Migratory Fish: The Challenge of Passage Over Dams

Project and Presentation by: Neema Aalemansour, William Ahn, Martin Li, Margaret Tilmes, Claire Yang

Our environmental issue focused on dams, the impact of dams on migratory fish, and ways to help migratory fish pass over dams. First, we had to understand dams. We found that dams have pros and cons.

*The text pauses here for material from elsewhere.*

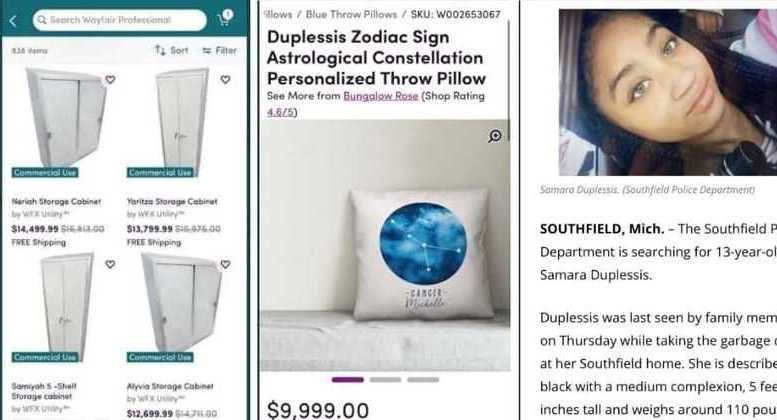Image resolution: width=777 pixels, height=420 pixels.
Task: Favorite the Alyvia Storage Cabinet heart
Action: click(x=225, y=264)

Image of Cabin John Middle School students presenting their research at a community event.

PROS:

  • They can be very useful, providing hydropower and other economic benefits, including jobs;
  • offering flood control and irrigation; and
  • preventing invasive species from moving further up rivers.

But, on the other hand…

CONS:

  • Dams negatively affect all fish by altering important abiotic factors like the river’s flow, water temperature, sediment levels and nutrient distribution.
  • Dams also alter many biotic factors including diminishing plant, amphibian and other wildlife along riparian banks. These changes stress all types of fish, making it hard for them to reproduce, so fish populations are declining all over the country.
  • Migratory fish are hardest hit, because dams block their ability to reach spawning grounds. The problem is well known and many efforts are being made to help migratory fish pass dams. Yet, despite these efforts, once abundant migratory fish populations are collapsing.

 

Image of Cabin John Middle School students presenting on their migratory fish and dam research

Our Project

We followed several steps to complete this project: conducting research; building a model; making a display board; creating a power point presentation; and finally, making a public presentation to raise awareness.  In order to educate the public and raise awareness about the effect of dams on migratory fish, we decided to build a model.

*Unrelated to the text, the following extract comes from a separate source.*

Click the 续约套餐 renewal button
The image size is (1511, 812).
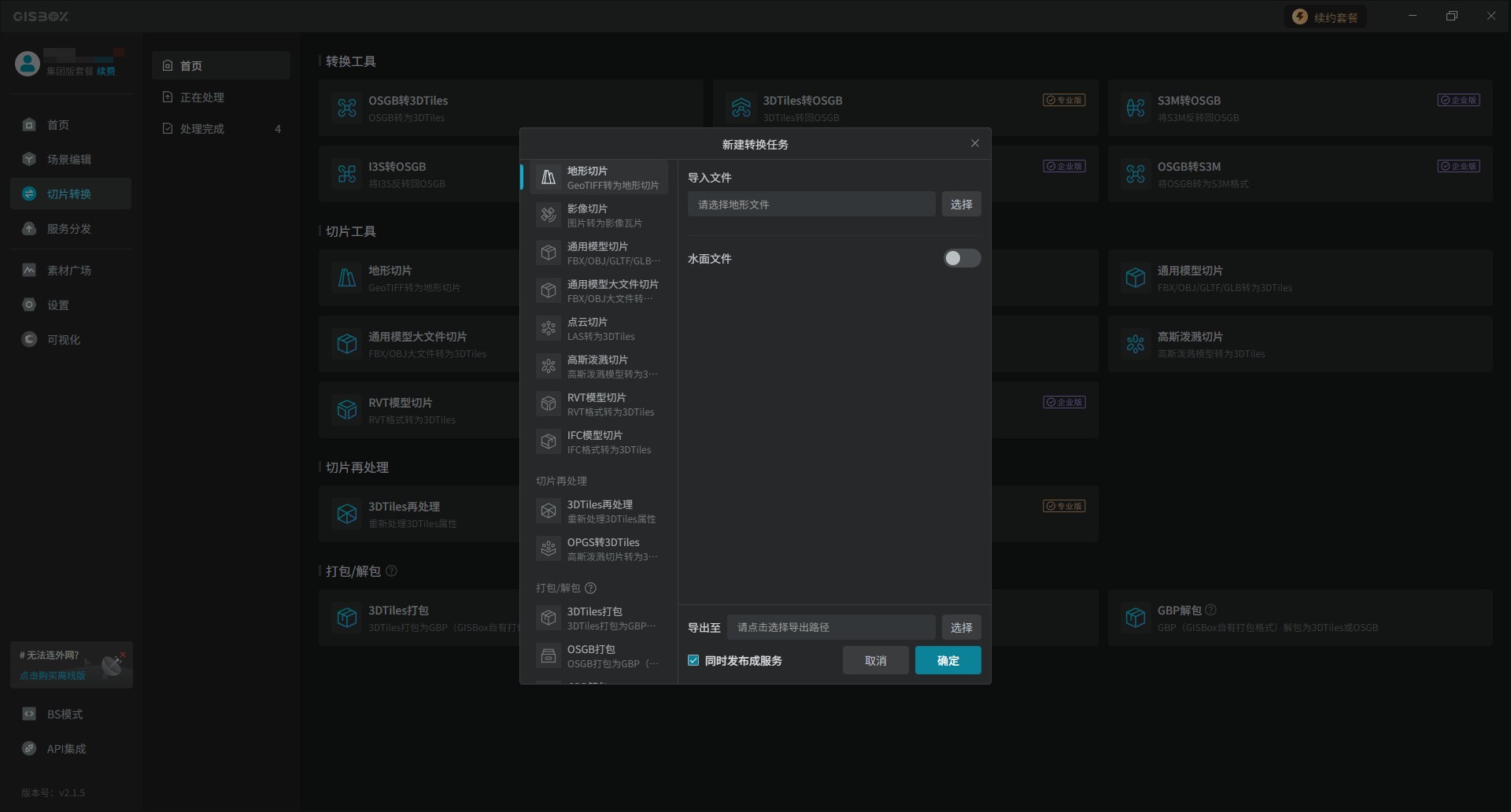tap(1326, 17)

After our model was built, we created a display board to show real world examples of dams, the various types of fish passage, the number of miles of fish passage that has been opened up in the Chesapeake Bay and dam removals. Then, we developed a power point presentation following a scientific rubric set out by our teacher, Mr. Elmer. Finally, we made a public presentation at the Croyden Creek Nature Center.

 

What We Learned

We learned about dams, the special nature of anadromous (migratory) fish, the impact of dams on them, different strategies to help them pass over dams, the limits of fish passage and when dam removal works best.

First, we were very surprised to learn that most rivers in the U.S. are blocked. In fact, the U.S. Fish and Wildlife Service estimates there are 2.5 million blockages on our rivers! Most of these dams are very old and have no more economic value. Still, some are very important economically.

 

Image of American Shad

American Shad (Photo by South Carolina DNR)

 

Second, we found out the anadromous fish commonly found in the Chesapeake Bay area are American Shad, Hickory Shad, American Eel, Blue-Back Herring, Striped Bass, and Alewives. These fish are considered migratory fish because they are born in fresh water rivers and live most of their lives in saltwater oceans but eventually return to fresh water rivers to spawn.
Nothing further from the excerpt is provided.